> Data records
========================================================================
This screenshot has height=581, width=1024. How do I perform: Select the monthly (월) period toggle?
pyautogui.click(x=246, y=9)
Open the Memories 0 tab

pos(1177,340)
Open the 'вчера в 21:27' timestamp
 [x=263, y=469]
========================================================================
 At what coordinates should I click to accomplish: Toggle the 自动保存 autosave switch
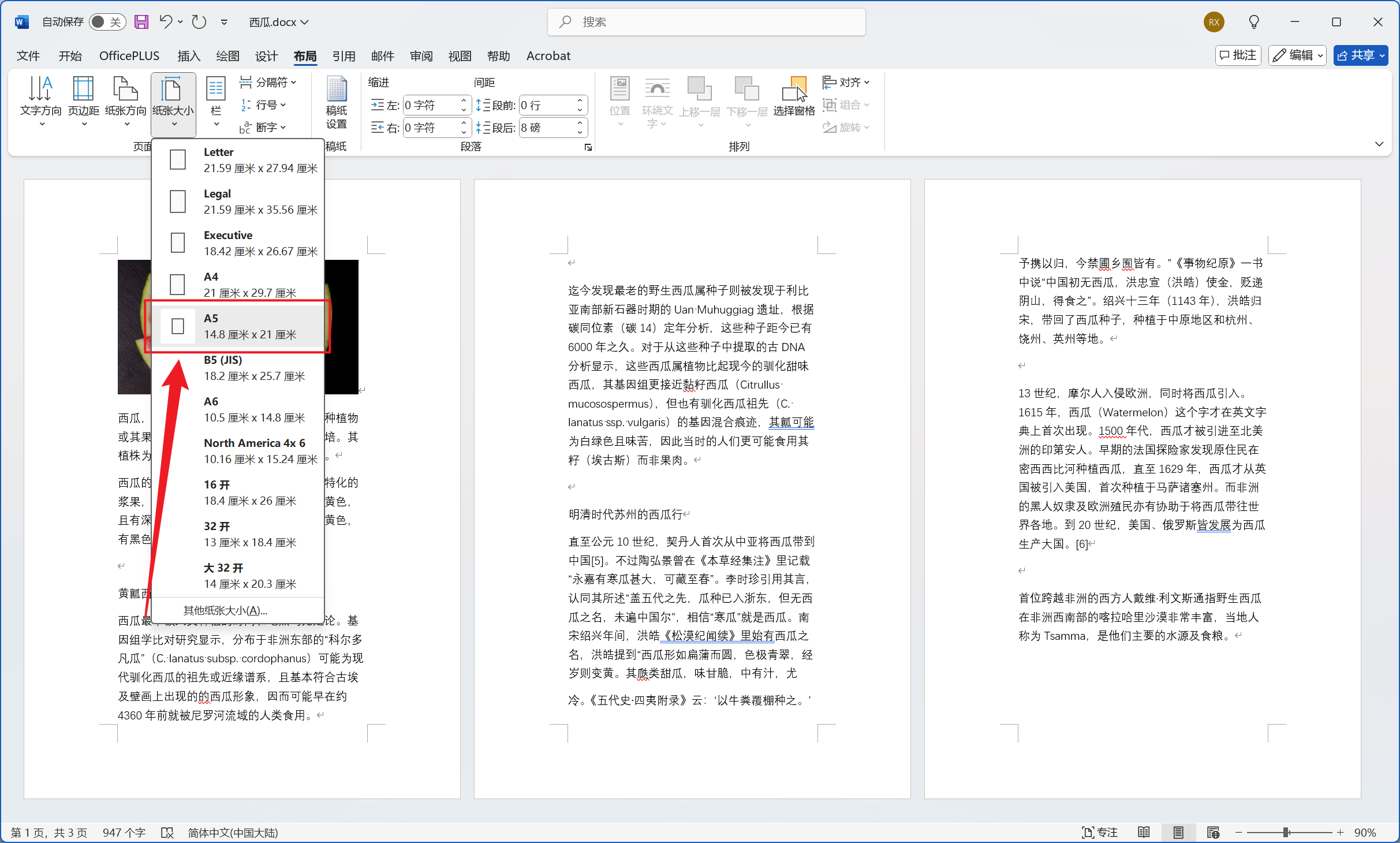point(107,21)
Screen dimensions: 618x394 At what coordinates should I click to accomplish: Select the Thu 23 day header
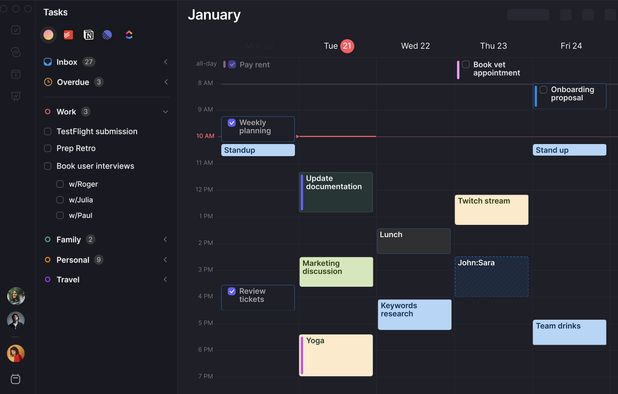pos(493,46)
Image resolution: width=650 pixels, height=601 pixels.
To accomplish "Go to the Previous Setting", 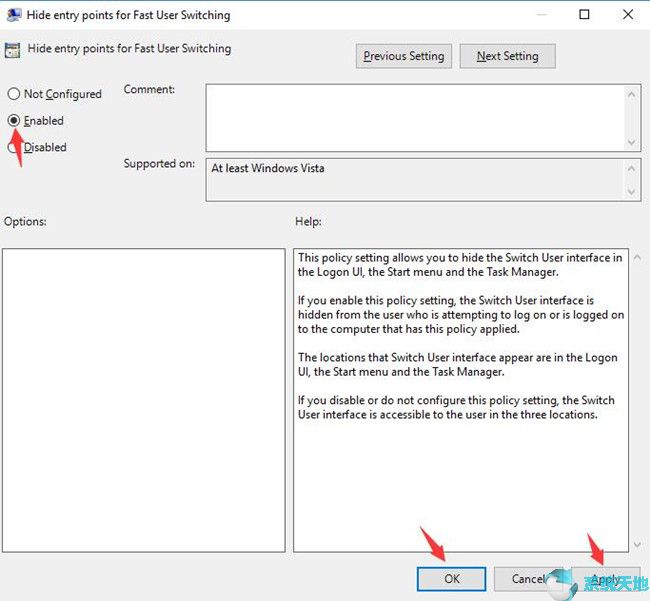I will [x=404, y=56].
========================================================================
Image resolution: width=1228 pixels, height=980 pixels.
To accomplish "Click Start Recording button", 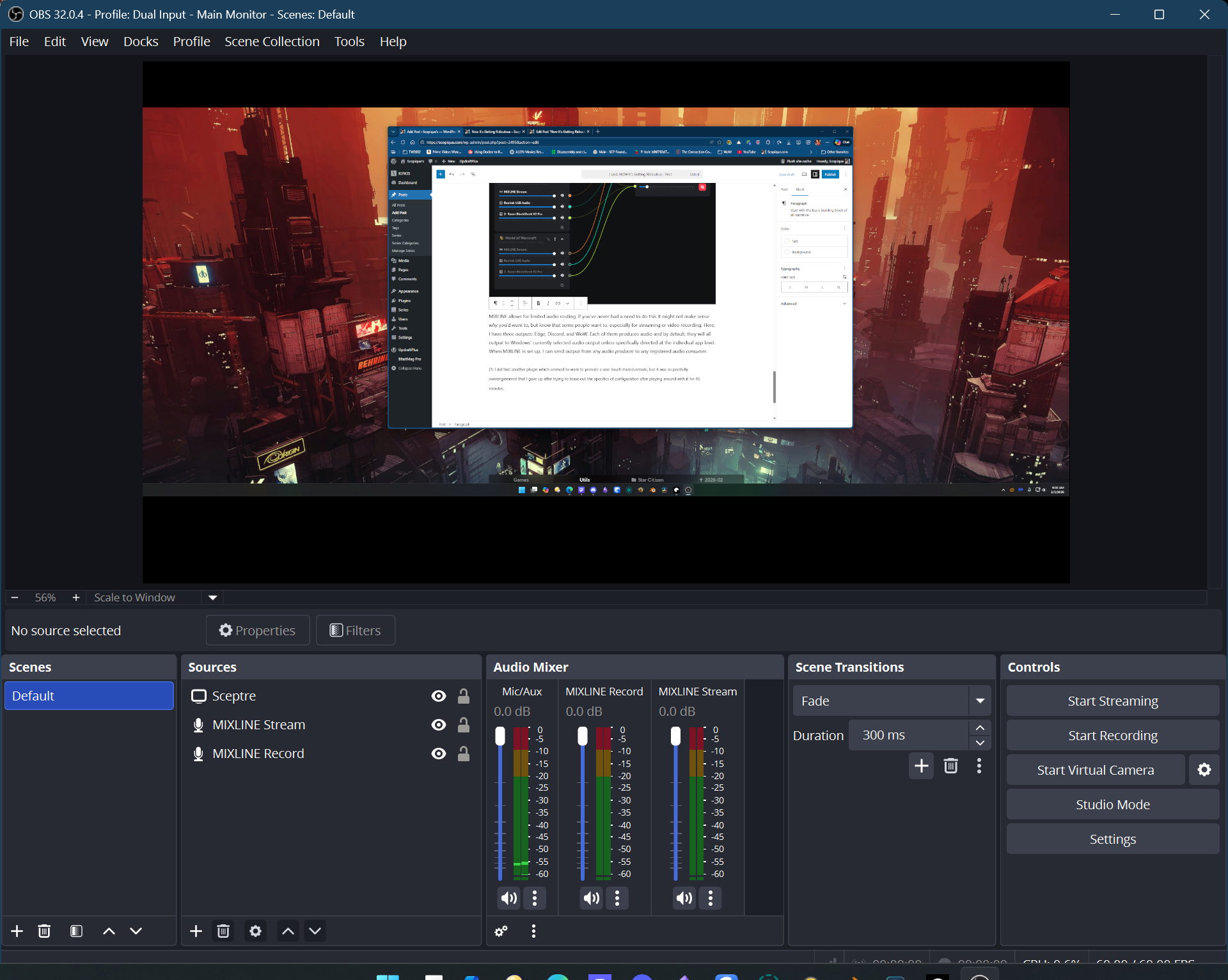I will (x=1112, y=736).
========================================================================
> Exercise
Reproduce the lines of the records starting at the line that contains "This screenshot has" and ending at the line that contains "[x=263, y=469]", substituting "Access" for "Open" and leaving everything else unchanged.

> Solution for this exercise
This screenshot has height=581, width=1024. How do I perform: Select the monthly (월) period toggle?
pyautogui.click(x=246, y=9)
Access the Memories 0 tab

pos(1177,340)
Access the 'вчера в 21:27' timestamp
 [x=263, y=469]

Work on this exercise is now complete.